§ **Problem**
Identical copies of all the records below are needed.

§ **Data for the task**
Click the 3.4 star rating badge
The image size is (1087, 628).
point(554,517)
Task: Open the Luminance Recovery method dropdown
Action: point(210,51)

§ **Task response**
Click the 3.4 star rating badge
The image size is (1087, 628).
point(554,517)
Task: Open the Luminance Recovery method dropdown
Action: point(210,51)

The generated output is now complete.